15 Planungen für den Rhein-Ruhr-Express: Regional bedeutsame Haltepunkte in Düsseldorf-Benrath, Köln-Mülheim und Wattenscheid dürfen nicht abgehängt werden!

Antrag der Fraktion BÜNDNIS 90/DIE GRÜNEN Drucksache 14/9065

Für die antragstellende Fraktion erteile ich Herrn Kollegen Becker das Wort.

Herr Präsident! Liebe Kolleginnen und Kollegen! Das Thema RRX hat uns in den letzten drei Jahren in den verschiedensten Facetten immer wieder beschäftigt, unter anderem im Mai 2007 und im Juni 2008.

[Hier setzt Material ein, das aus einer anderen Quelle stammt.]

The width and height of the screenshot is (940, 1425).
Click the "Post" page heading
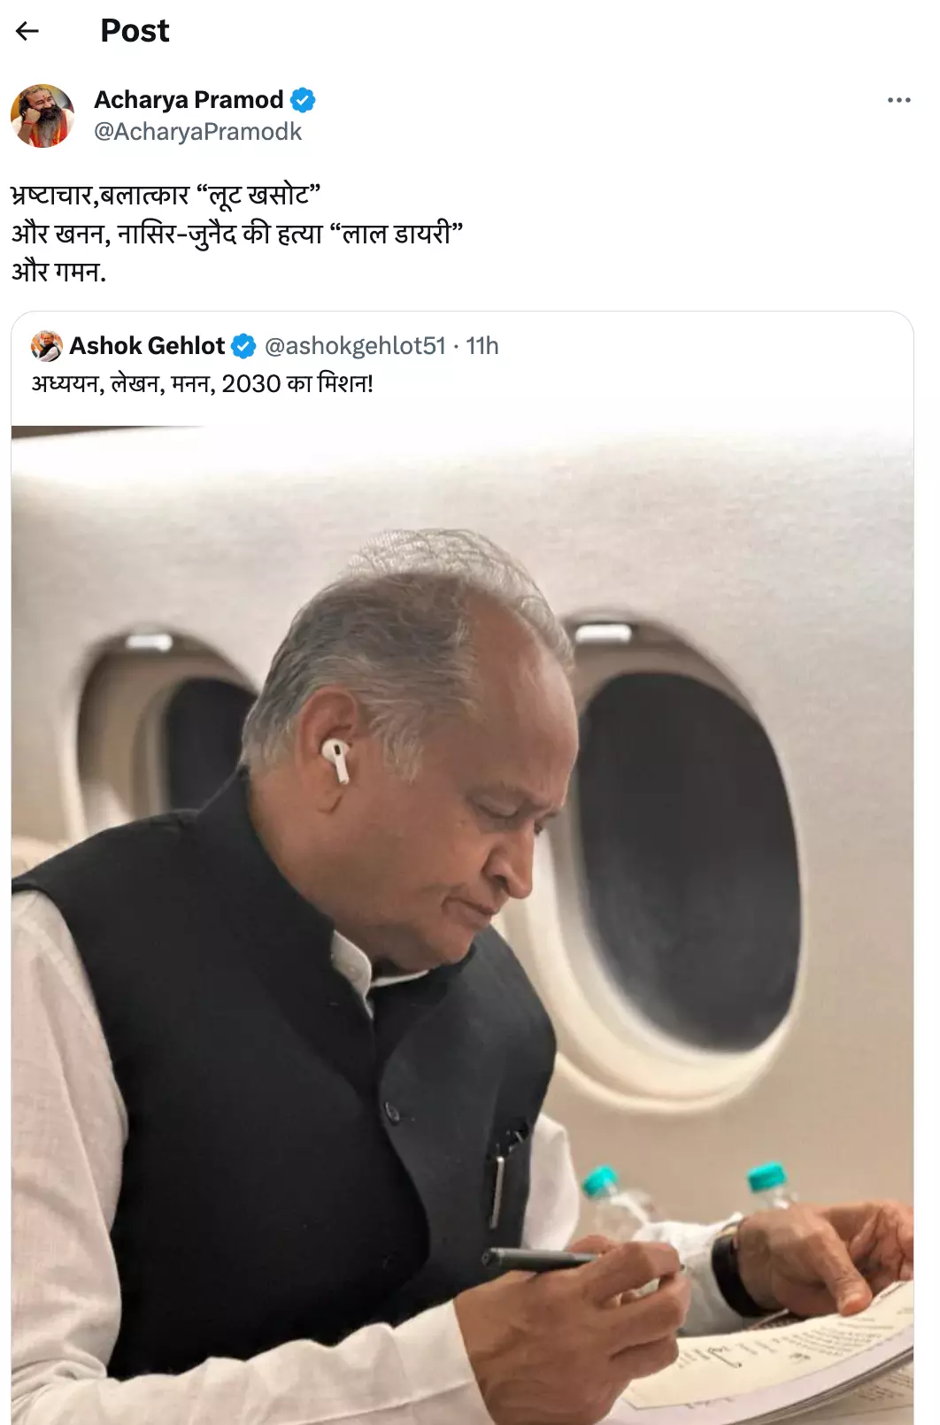click(135, 31)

Im Mai 2007 haben wir hier über die Rahmenvereinbarung gestritten. Im Zusammenhang mit der Rahmenvereinbarung, die vom Landesverkehrsministerium, vom Bundesverkehrsministerium und der Bahn unterzeichnet worden ist, habe ich für unsere Fraktion damals darauf hingewiesen, dass es mit dieser Rahmenvereinbarung mehrere Probleme gibt, zum Beispiel den Wegfall von 7 Millionen Zugkilometern im Fernverkehr und auch den Wegfall von Haltepunkten beim Rhein-Ruhr-Express an den Stellen Wattenscheid, Düsseldorf-Benrath und KölnMülheim.

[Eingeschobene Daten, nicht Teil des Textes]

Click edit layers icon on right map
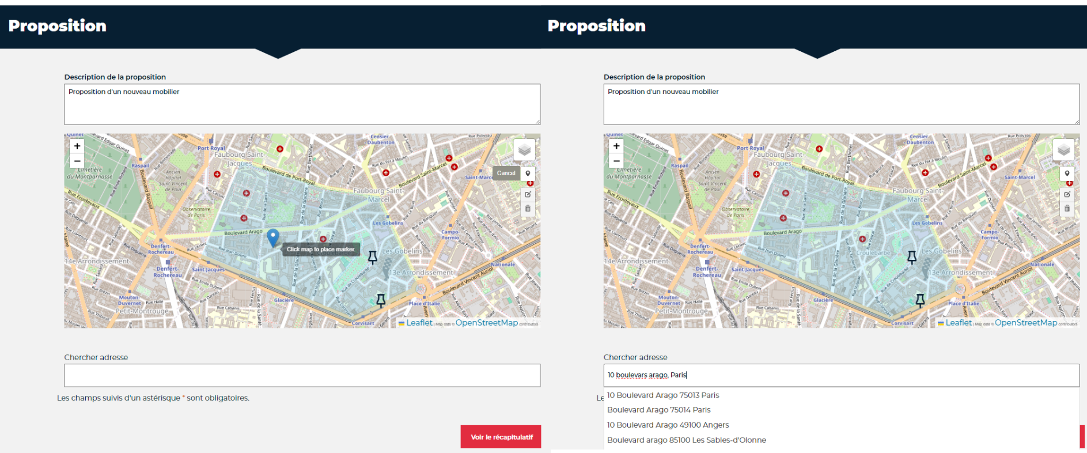Screen dimensions: 1087x453 [1067, 195]
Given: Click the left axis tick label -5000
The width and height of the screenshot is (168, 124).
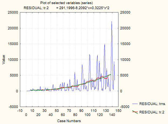Looking at the screenshot, I should tap(13, 107).
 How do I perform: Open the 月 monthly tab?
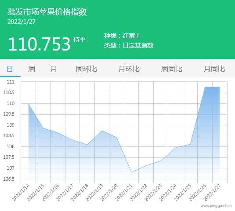pos(54,69)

Insbesondere Düsseldorf-Benrath und Köln-Mülheim sind extrem hoch belastete Pendlerinnen- und Pendlerbahnhöfe. Wenn es tatsächlich dazu kommt, dass diese Bahnhöfe wegfallen, wird das bei den Leuten, die dort fahren, dazu führen, dass sich ihre Fahrzeiten nicht verkürzen, sondern verlängern.

Es wird sich etwas Weiteres ergeben: Es wird sich ergeben, dass die Pendlerinnen und Pendler morgens im Berufsverkehr in überfüllten S-Bahnen zum Beispiel die Haltepunkte Köln-Mülheim und Düsseldorf-Benrath erreichen oder von dort in überfüllten S-Bahnen zu den anderen Haltepunkten fahren müssen.

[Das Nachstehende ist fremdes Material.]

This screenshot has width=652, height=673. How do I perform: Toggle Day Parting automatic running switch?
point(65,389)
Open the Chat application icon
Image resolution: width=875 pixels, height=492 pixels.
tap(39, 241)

Ich war erfreut und auch ein Stück weit überrascht, dass dies, nachdem all das hier quasi als grüne Spinnerei abgetan worden ist – und zwar von drei Fraktionen –,

(Beifall von den GRÜNEN)

nunmehr in Köln-Mülheim, Düsseldorf und auch gestern im Kölner Rat völlig anders gesehen worden ist. Ich darf kurz zitieren. Der Rat der Stadt Düsseldorf hat am letzten Montag Folgendes beschlossen:

Der Rat der Landeshauptstadt Düsseldorf hält einen Haltepunkt des Rhein-Ruhr-Expresses in Benrath angesichts der regionalen Bedeutung für den Düsseldorfer Süden und die angrenzenden Kommunen, der Anbindung der Unternehmen, der öffentlichen Investitionen für die Attraktivierung des Bahnhofs und des Bahnhofsumfelds für dringend notwendig.